Description of the task:
Copy out each line whole, starting with the line that contains "Click the words" and going on through the final line, with every coordinate in the answers moved by -51.

Extracted data:
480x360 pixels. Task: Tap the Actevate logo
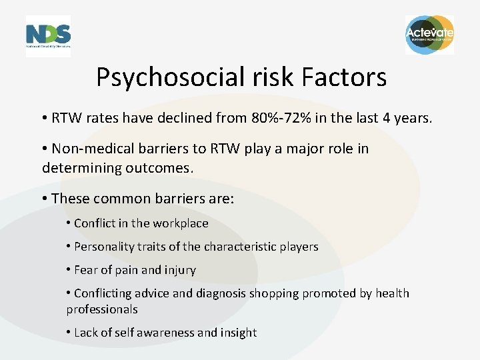tap(429, 34)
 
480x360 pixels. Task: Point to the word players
tap(298, 247)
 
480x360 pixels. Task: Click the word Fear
tap(86, 270)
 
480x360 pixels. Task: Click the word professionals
tap(102, 309)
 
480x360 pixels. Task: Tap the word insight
tap(239, 333)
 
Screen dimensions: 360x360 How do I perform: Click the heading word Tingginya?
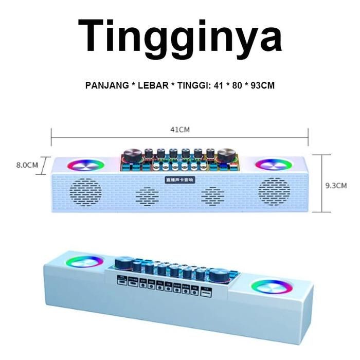coord(179,36)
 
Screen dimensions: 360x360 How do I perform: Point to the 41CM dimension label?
coord(179,130)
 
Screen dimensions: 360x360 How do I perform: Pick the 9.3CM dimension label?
coord(336,185)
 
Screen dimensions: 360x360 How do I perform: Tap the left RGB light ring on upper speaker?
coord(85,165)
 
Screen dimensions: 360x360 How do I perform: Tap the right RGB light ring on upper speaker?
coord(274,165)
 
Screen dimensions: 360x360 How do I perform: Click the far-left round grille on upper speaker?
coord(85,191)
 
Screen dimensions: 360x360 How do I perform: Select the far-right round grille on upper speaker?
coord(274,191)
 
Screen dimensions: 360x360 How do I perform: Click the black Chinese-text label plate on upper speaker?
coord(179,179)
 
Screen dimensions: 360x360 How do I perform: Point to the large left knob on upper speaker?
coord(132,155)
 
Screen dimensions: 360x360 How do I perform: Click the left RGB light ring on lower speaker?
coord(84,261)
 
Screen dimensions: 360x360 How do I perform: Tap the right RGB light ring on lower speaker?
coord(271,286)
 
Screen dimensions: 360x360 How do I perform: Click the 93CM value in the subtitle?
coord(262,85)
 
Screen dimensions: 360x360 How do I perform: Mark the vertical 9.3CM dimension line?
coord(322,184)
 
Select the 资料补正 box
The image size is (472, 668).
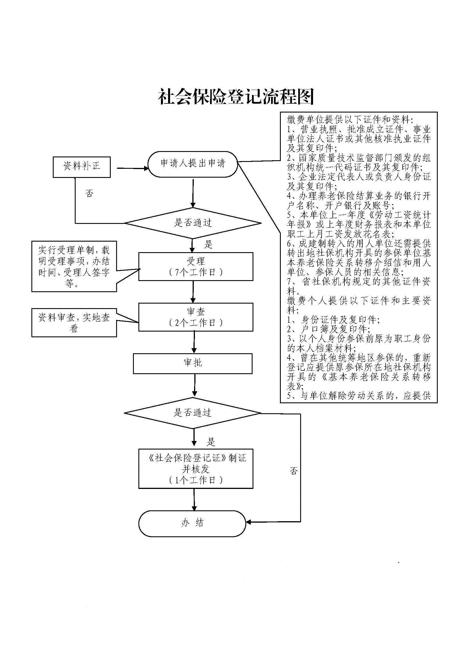coord(82,167)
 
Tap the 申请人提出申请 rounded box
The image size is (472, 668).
coord(193,164)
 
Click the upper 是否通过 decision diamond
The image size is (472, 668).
coord(193,223)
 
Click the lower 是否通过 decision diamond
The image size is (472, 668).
coord(192,413)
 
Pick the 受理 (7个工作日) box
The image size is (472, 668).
coord(195,266)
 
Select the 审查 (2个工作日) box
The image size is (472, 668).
coord(195,317)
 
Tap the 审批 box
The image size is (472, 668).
coord(193,363)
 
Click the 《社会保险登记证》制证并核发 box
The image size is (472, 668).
coord(195,469)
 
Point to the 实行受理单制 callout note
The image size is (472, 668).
coord(74,266)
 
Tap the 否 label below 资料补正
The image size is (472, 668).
coord(90,193)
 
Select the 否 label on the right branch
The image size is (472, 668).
coord(294,471)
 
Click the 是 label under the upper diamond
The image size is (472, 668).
coord(208,244)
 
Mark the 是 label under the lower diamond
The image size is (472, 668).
coord(211,442)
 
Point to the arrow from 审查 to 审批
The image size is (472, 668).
coord(194,342)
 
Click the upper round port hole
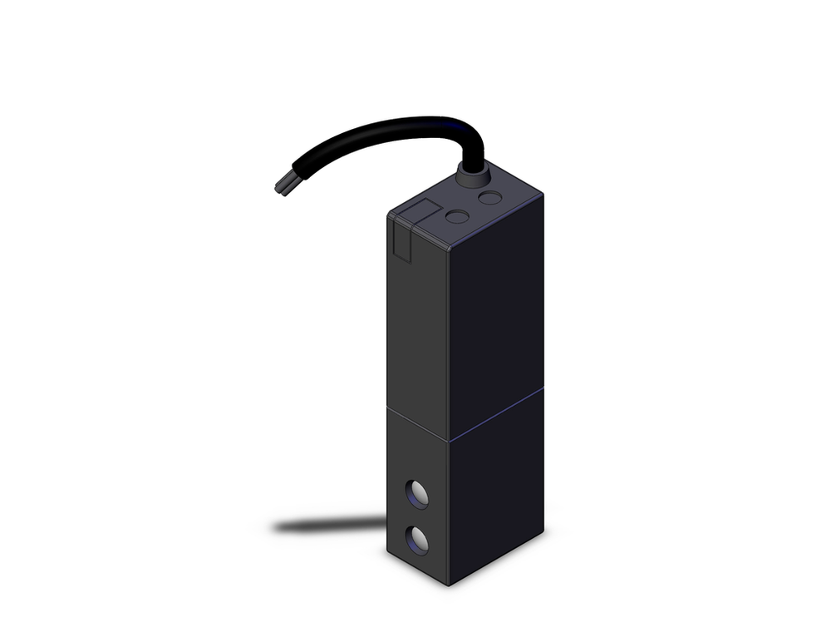coord(417,495)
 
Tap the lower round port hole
coord(417,541)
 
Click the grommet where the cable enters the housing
coord(470,174)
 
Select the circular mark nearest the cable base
coord(491,198)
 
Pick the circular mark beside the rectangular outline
coord(457,217)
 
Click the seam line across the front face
coord(418,424)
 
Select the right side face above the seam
coord(497,316)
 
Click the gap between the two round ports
coord(417,518)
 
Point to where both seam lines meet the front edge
coord(450,440)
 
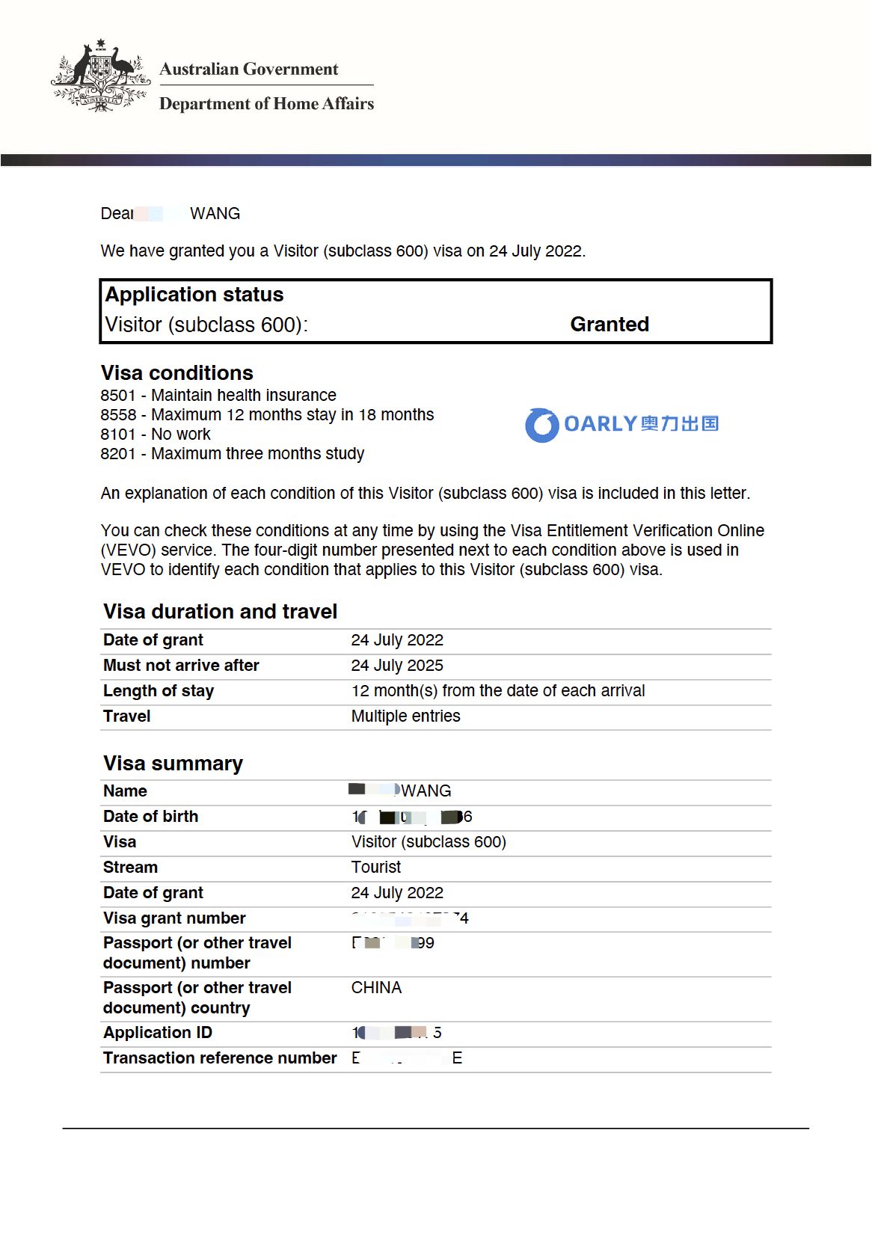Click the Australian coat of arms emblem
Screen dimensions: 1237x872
point(100,76)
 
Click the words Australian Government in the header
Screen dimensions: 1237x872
point(249,69)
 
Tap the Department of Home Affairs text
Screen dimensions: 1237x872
point(266,103)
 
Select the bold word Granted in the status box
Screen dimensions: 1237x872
point(610,324)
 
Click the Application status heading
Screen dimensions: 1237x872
point(194,295)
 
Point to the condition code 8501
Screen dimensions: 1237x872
point(118,395)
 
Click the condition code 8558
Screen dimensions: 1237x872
point(118,414)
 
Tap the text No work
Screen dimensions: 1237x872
point(181,434)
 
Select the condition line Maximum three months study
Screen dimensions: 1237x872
point(257,453)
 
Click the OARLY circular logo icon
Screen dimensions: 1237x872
point(542,425)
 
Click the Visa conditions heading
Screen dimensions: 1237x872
point(177,372)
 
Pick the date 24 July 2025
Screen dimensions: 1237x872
point(397,665)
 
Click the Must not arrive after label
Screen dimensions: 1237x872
point(181,665)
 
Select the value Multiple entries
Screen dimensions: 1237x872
point(406,716)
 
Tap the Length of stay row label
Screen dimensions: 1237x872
point(159,690)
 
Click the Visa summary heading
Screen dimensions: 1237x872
point(173,763)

Result for this task:
Click the words Australian Government in the header
Screen dimensions: 1237x872
point(198,18)
 
Tap the Department of Home Affairs text
Screen dimensions: 1237x872
point(215,52)
 
Select the bold word Granted in the status box
Screen dimensions: 1237x872
point(559,273)
 
Click the Application status heading
Screen dimensions: 1237x872
point(143,244)
 
Point to the condition code 8501
Screen dimensions: 1237x872
point(67,344)
 
Click the condition code 8558
Screen dimensions: 1237x872
point(67,363)
 
Tap the text No work
Screen dimensions: 1237x872
point(130,383)
 
Select the condition line Maximum three months study
Screen dimensions: 1237x872
point(206,402)
 
Click the OARLY circular logo icon
Screen dimensions: 1237x872
point(491,374)
 
Click the Visa conditions heading
Screen dimensions: 1237x872
point(126,321)
 
Pick the date 24 July 2025
Screen dimensions: 1237x872
point(346,614)
 
Click the Must not arrive after label
Screen dimensions: 1237x872
point(130,614)
 
Select the value Multiple entries
Screen dimensions: 1237x872
point(355,665)
 
Tap the Length of stay row label
Screen dimensions: 1237x872
point(108,639)
 
Click the Visa summary heading
Screen dimensions: 1237x872
point(122,712)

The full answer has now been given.